[Task requirements] Every line from the start of the data through the line containing "Given: Select the DCS World game thumbnail" should be retyped exactly; the pictures should not.
Top of Information provided
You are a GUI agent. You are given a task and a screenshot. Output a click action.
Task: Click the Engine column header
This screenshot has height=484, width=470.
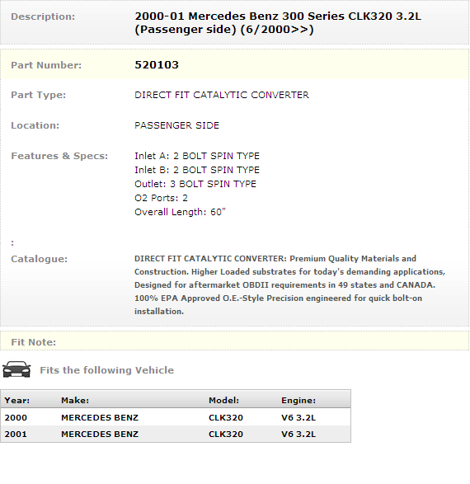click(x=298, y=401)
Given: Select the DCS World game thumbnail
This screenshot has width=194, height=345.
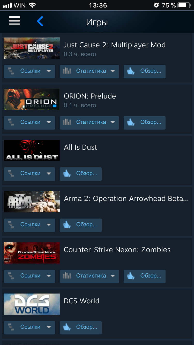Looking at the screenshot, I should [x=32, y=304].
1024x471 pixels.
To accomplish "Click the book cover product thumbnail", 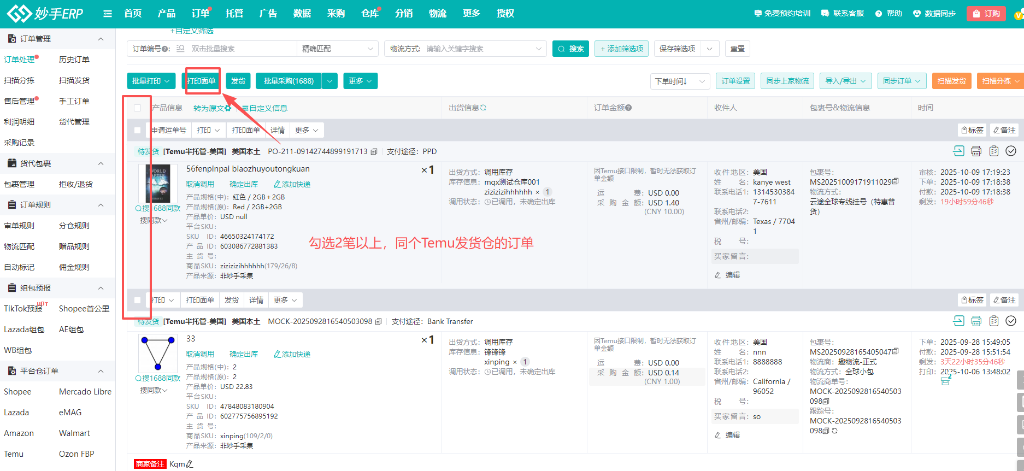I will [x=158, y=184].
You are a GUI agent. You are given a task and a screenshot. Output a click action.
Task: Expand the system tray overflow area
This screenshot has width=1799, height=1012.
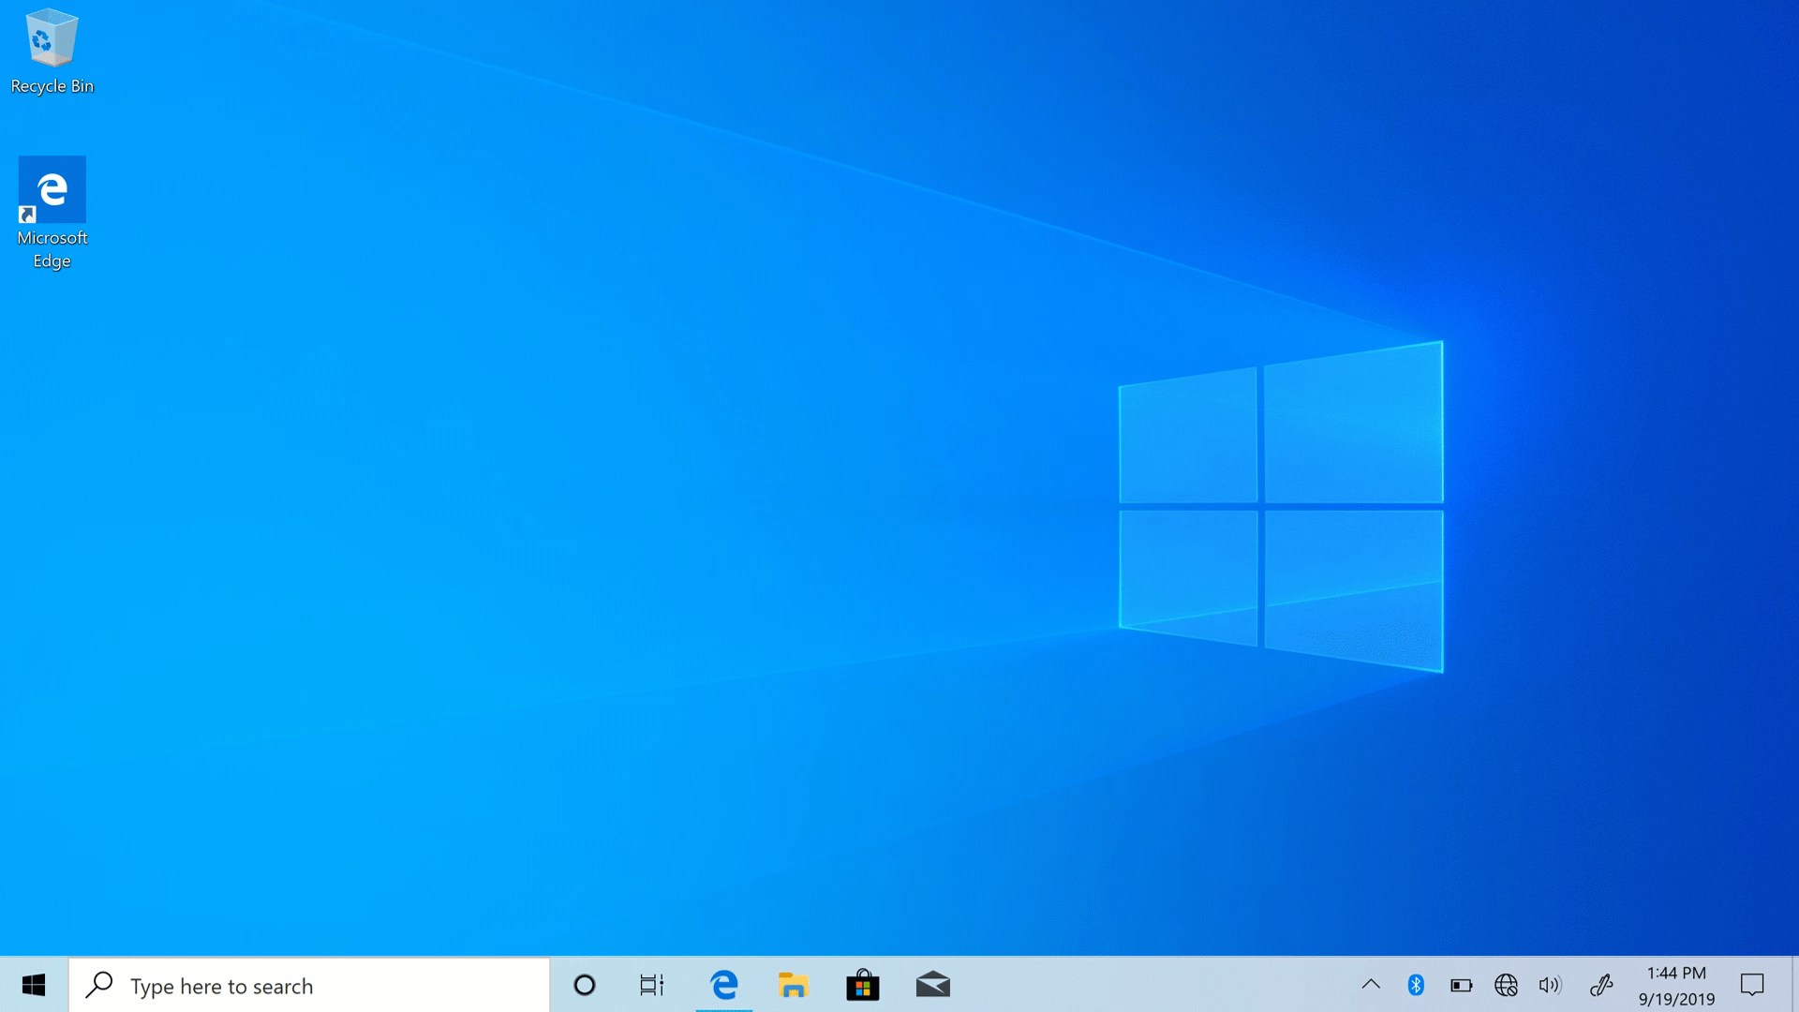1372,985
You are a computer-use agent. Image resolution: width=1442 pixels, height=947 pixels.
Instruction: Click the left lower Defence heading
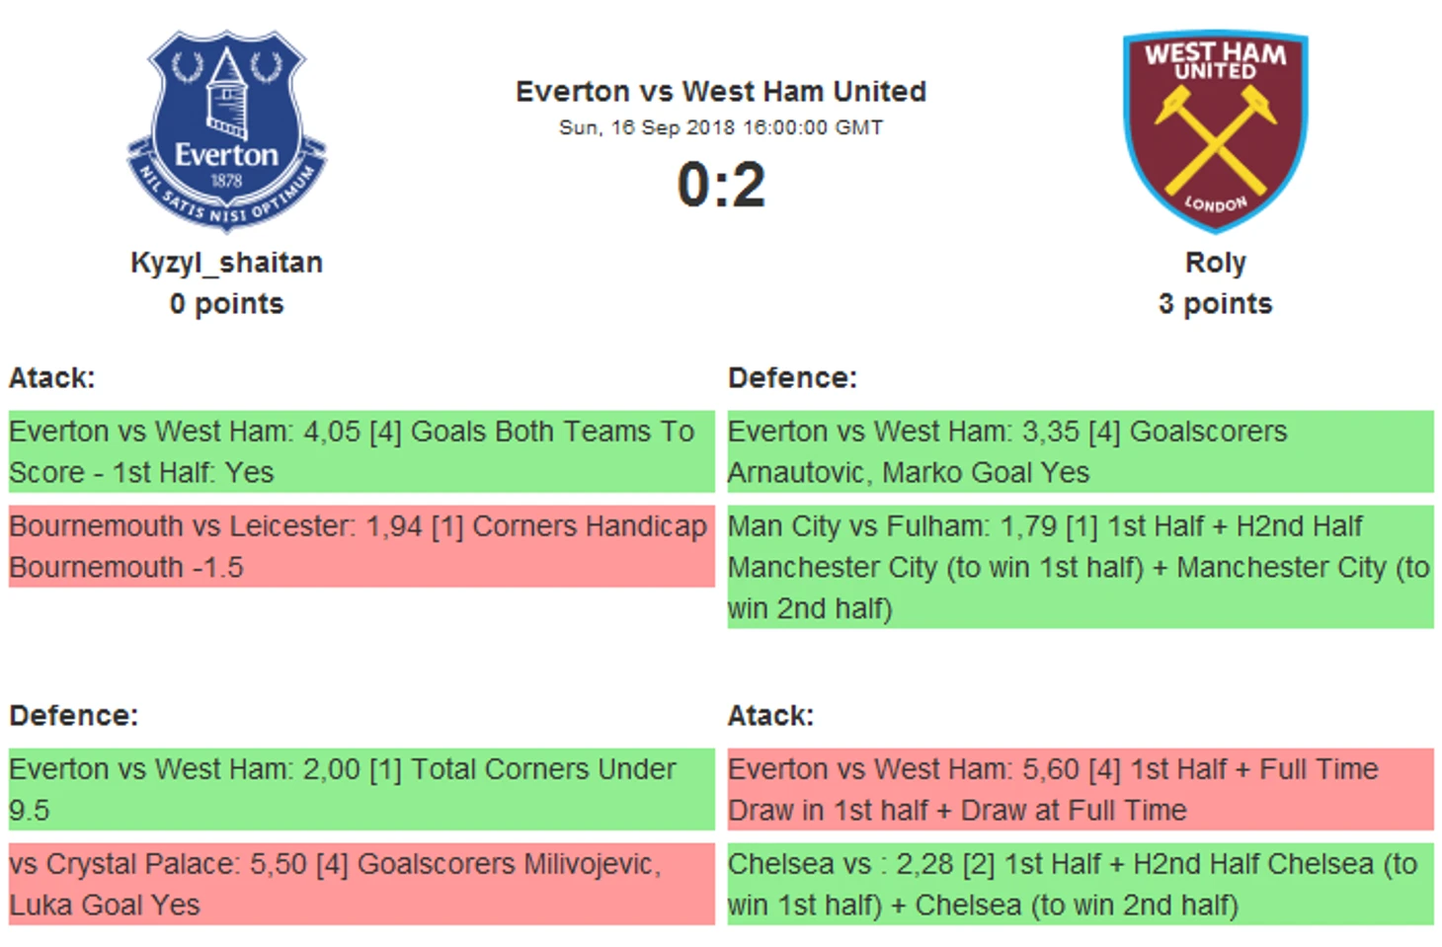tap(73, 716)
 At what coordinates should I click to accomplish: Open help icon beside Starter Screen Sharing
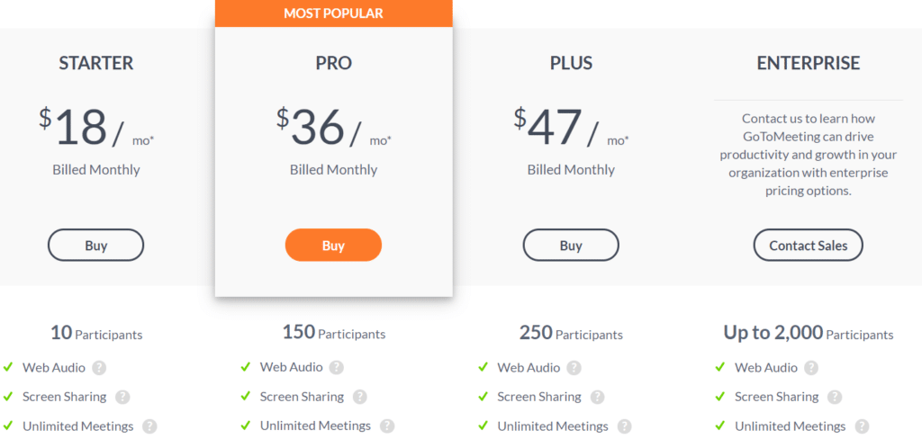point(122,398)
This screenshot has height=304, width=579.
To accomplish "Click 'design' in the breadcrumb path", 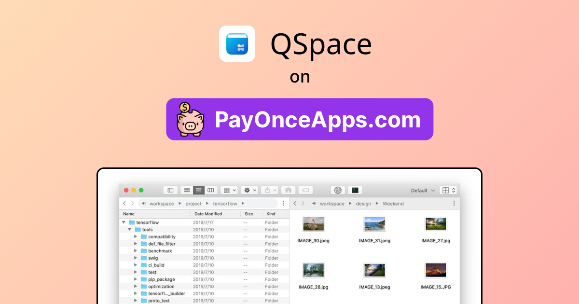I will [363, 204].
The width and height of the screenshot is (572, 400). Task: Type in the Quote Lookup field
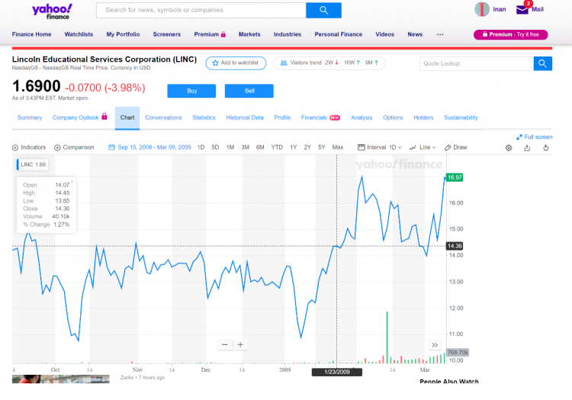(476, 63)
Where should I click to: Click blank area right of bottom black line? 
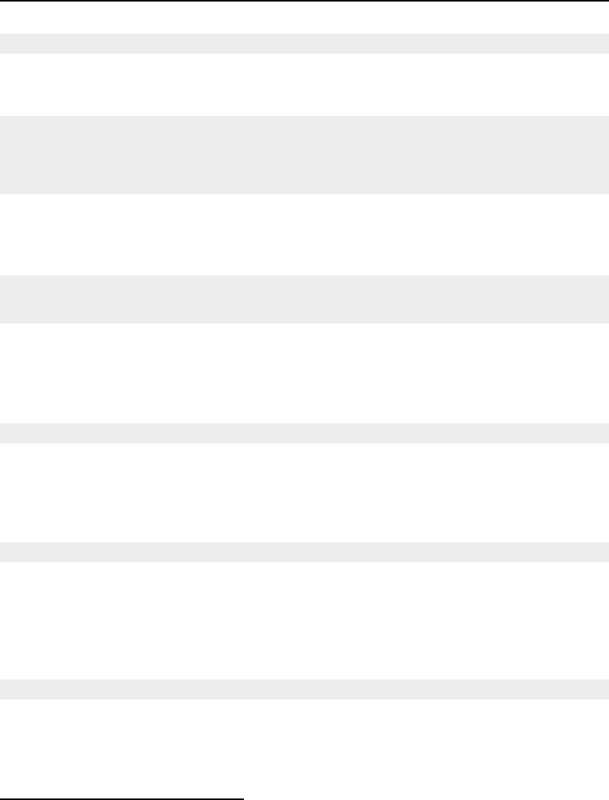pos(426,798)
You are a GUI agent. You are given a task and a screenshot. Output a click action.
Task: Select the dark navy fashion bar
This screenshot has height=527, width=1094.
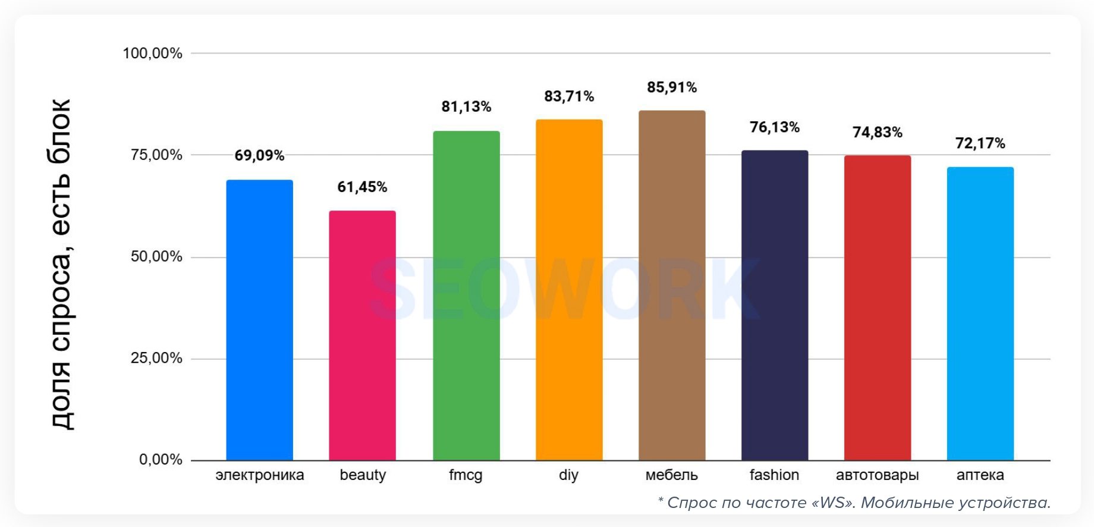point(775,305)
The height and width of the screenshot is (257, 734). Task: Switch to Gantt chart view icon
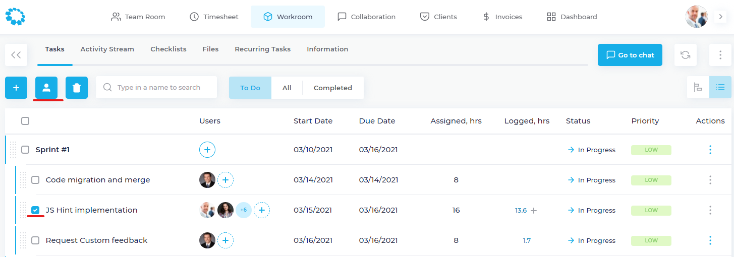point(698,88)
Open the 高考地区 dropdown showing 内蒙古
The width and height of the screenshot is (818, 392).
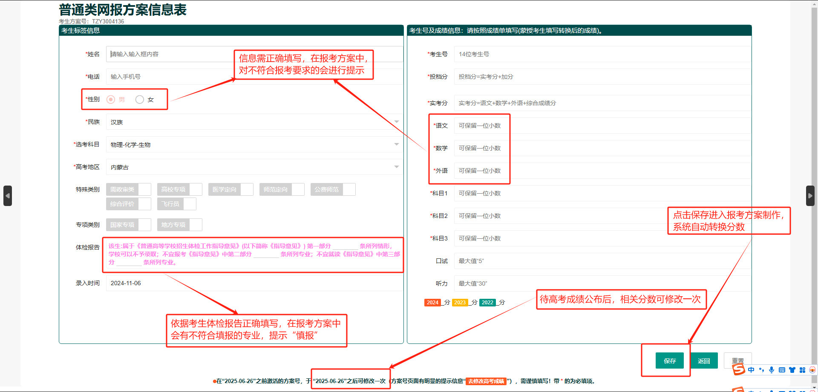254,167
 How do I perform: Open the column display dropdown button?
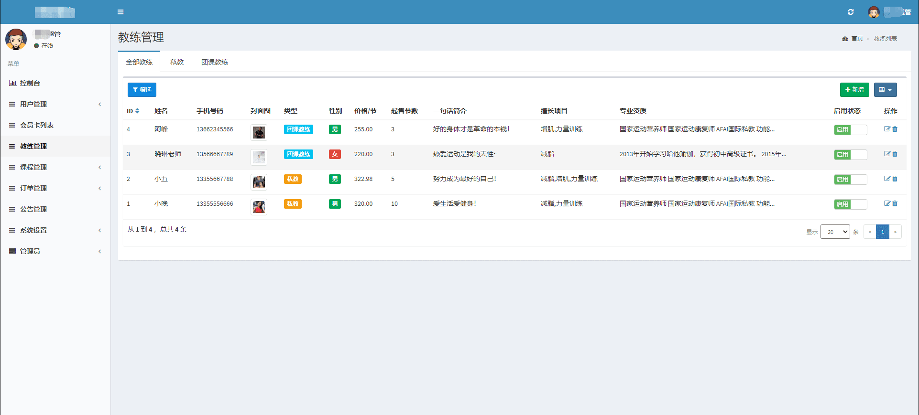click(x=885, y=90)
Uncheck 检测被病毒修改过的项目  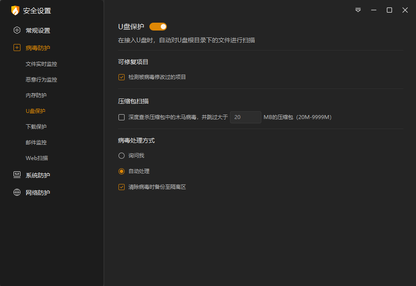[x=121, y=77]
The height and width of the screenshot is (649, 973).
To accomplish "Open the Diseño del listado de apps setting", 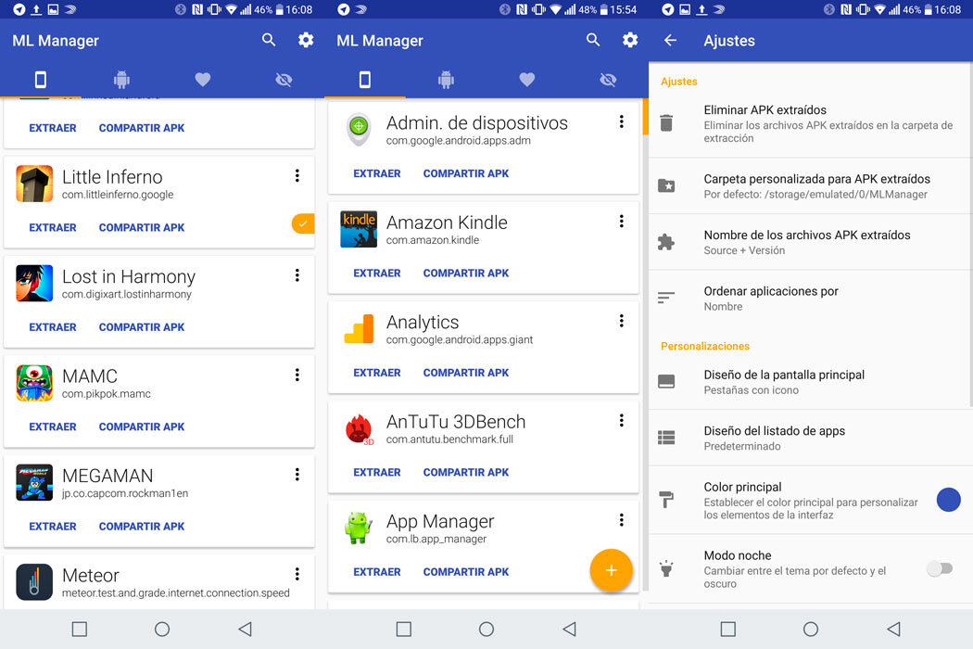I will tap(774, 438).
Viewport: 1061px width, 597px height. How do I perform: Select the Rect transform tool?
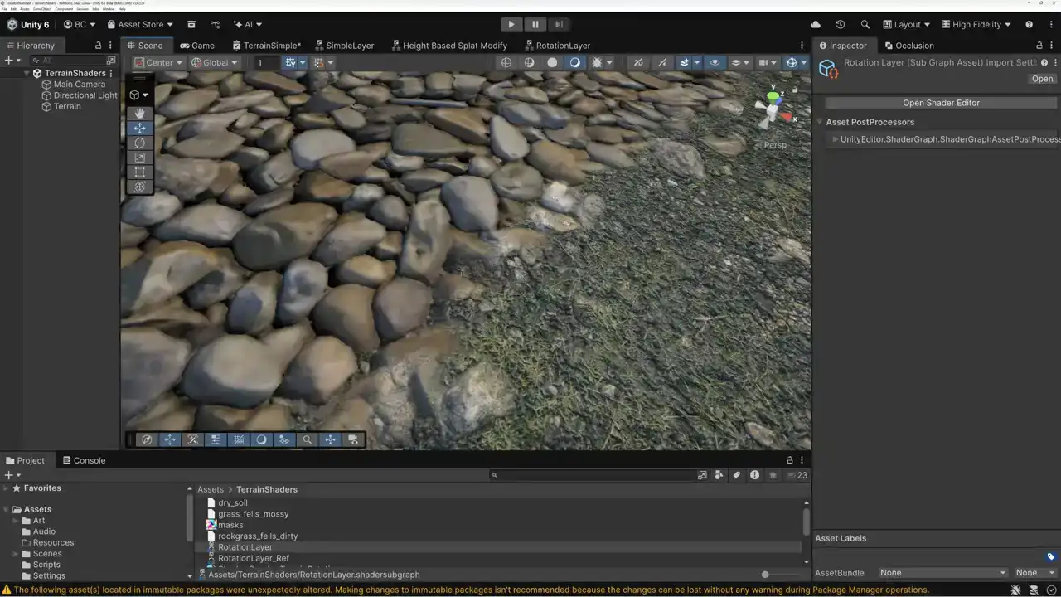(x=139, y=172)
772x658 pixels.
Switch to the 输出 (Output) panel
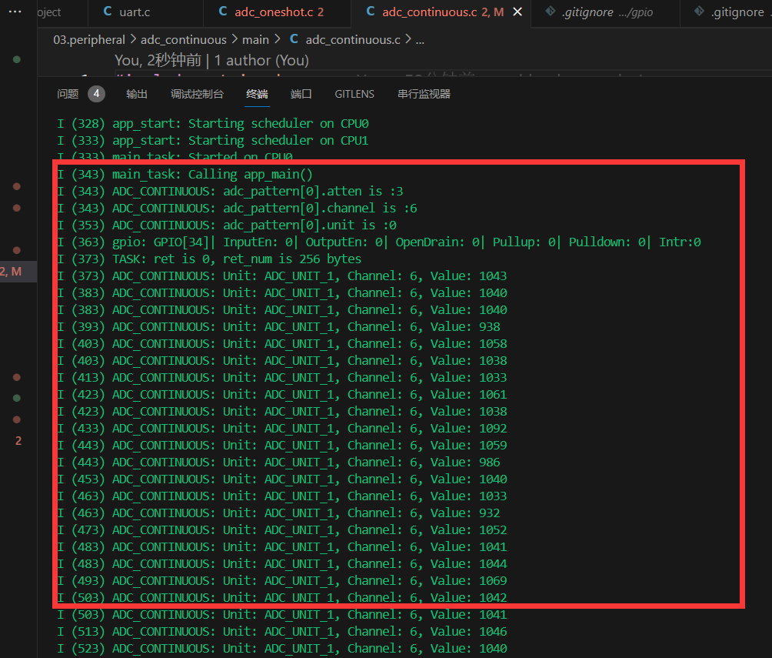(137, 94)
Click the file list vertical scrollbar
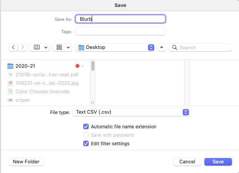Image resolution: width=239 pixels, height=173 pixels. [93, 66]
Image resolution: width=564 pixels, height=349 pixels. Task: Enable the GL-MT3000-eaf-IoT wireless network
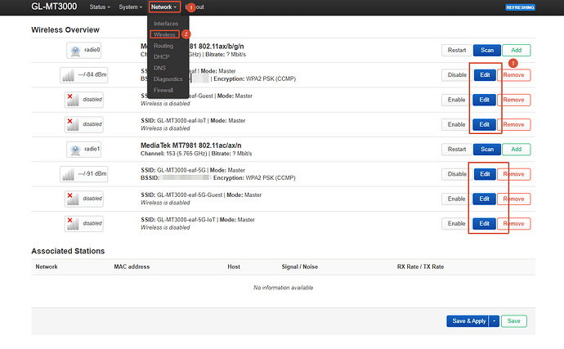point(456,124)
Bottom of Information provided
[Solution for this task]
You are a GUI agent. You are given a task and a screenshot. Output a click action.
Task: Click the Engine column header
This screenshot has height=484, width=470.
click(x=298, y=401)
Given: Select the DCS World game thumbnail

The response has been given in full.